Tutt'altra atmosfera si respira in Stille und Umkehr, testamento sinfonico di Zimmermann con gli strumenti ridotti all'essenziale e una struttura più lineare. Il 'silenzio' e il 'ritorno' del titolo si inverano in un intenso quanto rarefatto dialogo tra una figura ossessiva eseguita dal tamburo e l'aggregarsi intorno ad essa di incisi ripetitivi e sfuggenti di sapore cameristico. A colpire nel profondo è la carica di misterioso magnetismo che emana dalla partitura e si arresta per l'appunto alle soglie del silenzio. Il fatto che l'autore si sia ucciso poche settimane dopo averla terminata aiuta, forse, a chiarire il richiamo al ritorno, al rientrare a contatto con la vita attraverso il suo unico sintomo certo che è la morte.
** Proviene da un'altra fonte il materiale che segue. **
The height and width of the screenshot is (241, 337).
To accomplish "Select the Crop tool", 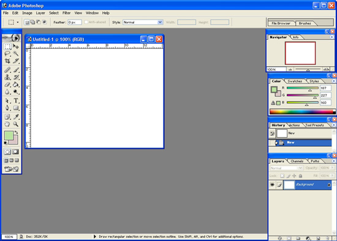I will [x=7, y=61].
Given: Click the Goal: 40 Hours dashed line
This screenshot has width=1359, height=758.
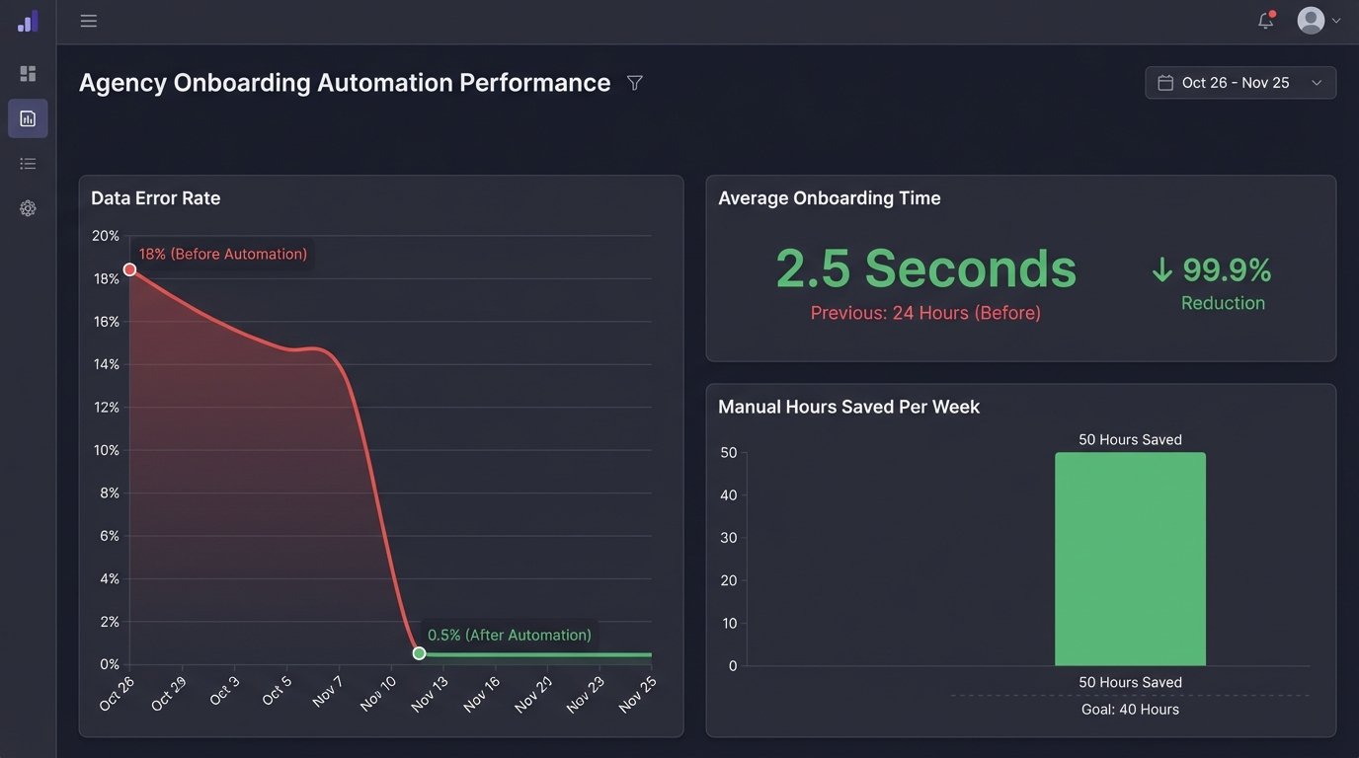Looking at the screenshot, I should (x=1130, y=695).
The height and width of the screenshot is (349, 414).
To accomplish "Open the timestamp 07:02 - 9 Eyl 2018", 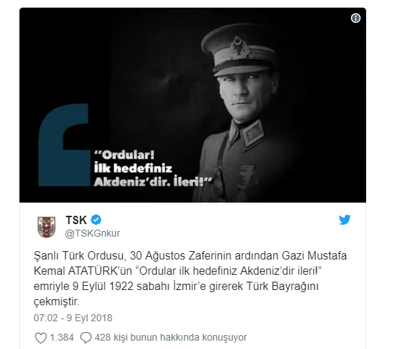I will click(73, 318).
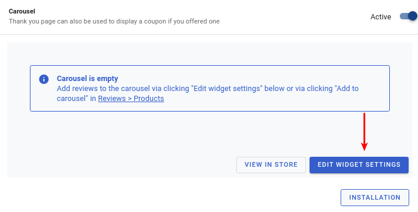Click the horizontal divider under the Carousel header

click(209, 34)
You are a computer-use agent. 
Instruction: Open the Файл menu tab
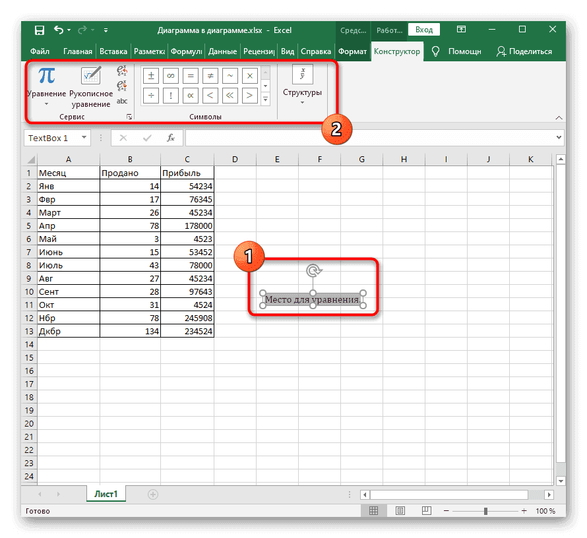click(40, 51)
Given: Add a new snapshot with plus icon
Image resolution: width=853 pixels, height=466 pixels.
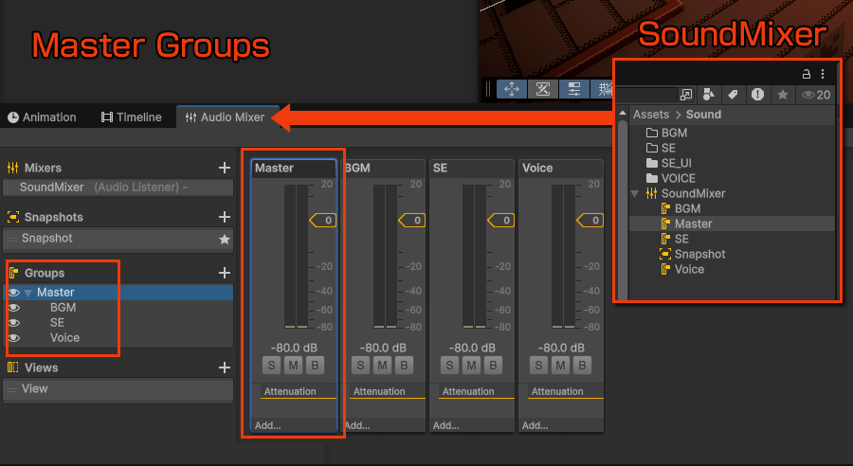Looking at the screenshot, I should (x=225, y=217).
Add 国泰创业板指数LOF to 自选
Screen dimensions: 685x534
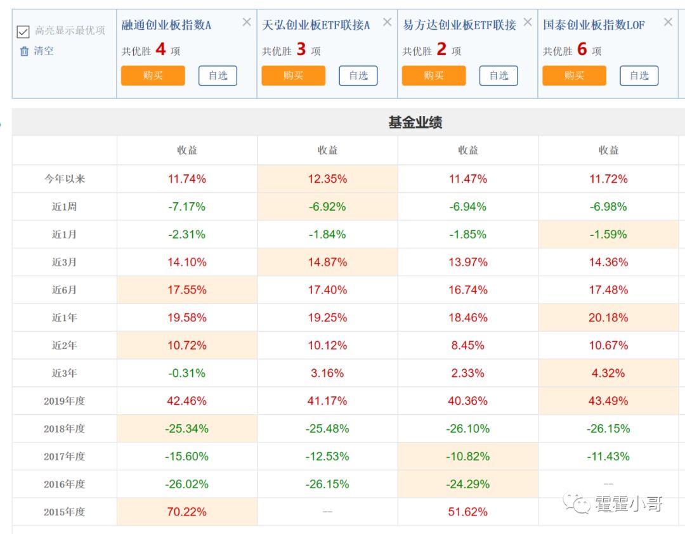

Michele Gamba si orienta nei labirinti tracciati dal compositore con piglio sicuro e sensibilità personale, accompagnata da attenzione al dato tecnico, indispensabile in questo repertorio. E le stesse caratteristiche, sommate a un temperamento da autentico virtuoso, definiscono la performance di Francesco D'Orazio, solista in Schnur di Enno Poppe (1969), concerto sui generis per violino e orchestra datato 2019, in prima esecuzione italiana. In modo paradossale, l'unico pezzo in programma di un vivente suona come il più tradizionale. Articolato in tre movimenti, mosso e inquieto il centrale e meditativi gli estremi, Schnur, il cui significato in tedesco è 'spago', prosegue la consuetudine di Poppe di intitolare i propri lavori con un sostantivo comune. In realtà la musica esprime al meglio il background culturale e formativo dell'autore, dall'inappuntabile cursus honorum: formazione accademica di alto livello (è lui stesso un docente), borsista alla Deutsche Akademie di Villa Massimo a Roma, vincitore del Premio Ernst von Siemens, membro dal 2008 della Akademie der Künste di Berlino. Una sottile rete di rimandi tematici fra la voce del violino e un'orchestra di dimensioni classiche si avverte già al primo ascolto. Il fascino di questa pagina risiede nell'indagine sulle minime sfumature espressive dello strumento principale, e segnatamente dal vibrato, che trova in D'Orazio un interprete spigliato e per nulla intimorito dalle difficoltà della scrittura, mantenendo un convincente equilibrio tra il labor limae artigianale di Poppe e le ragioni dell'emozione solo in apparenza trattenuta dietro un velo di matematica freddezza.
Chiusura con Jonchaies (1977), brano per ben 109 esecutori, tra i maggiormente conosciuti ed eseguiti di Iannis Xenakis. Rispetto all'ultima esecuzione torinese del 2018 diretta da Pascal Rophé la lettura di Gamba si distingue per gesto misurato ed elegante nella navigazione tra le suggestioni naturalistiche del pezzo lussureggiante e generoso. Non un accento è eccessivo, neppure nella sfrenata danza percussiva che costituisce la parte preponderante, discendente di un Sacre (udito la settimana scorsa con la bacchetta di Robert Trevino) cui paiono tolti gli ultimi freni inibitori, e che potrebbe suggerire arbitrari e apocalittici travisamenti delle intenzioni del musicista greco, volte a celebrare la forza vitale positiva e trascinante insita nell'ordine del mondo.
Successo pieno per orchestra, solista e direttore al termine di una rassegna sempre più affermata all'interno della programmazione delle stagioni torinesi che, complice l'accorrere di un pubblico giovane ed entusiasta, fa comprendere quanto certi nomi fino a ieri contemporanei e 'ostili' a una platea tradizionalista siano oggi percepiti come veri e propri 'instant classics'.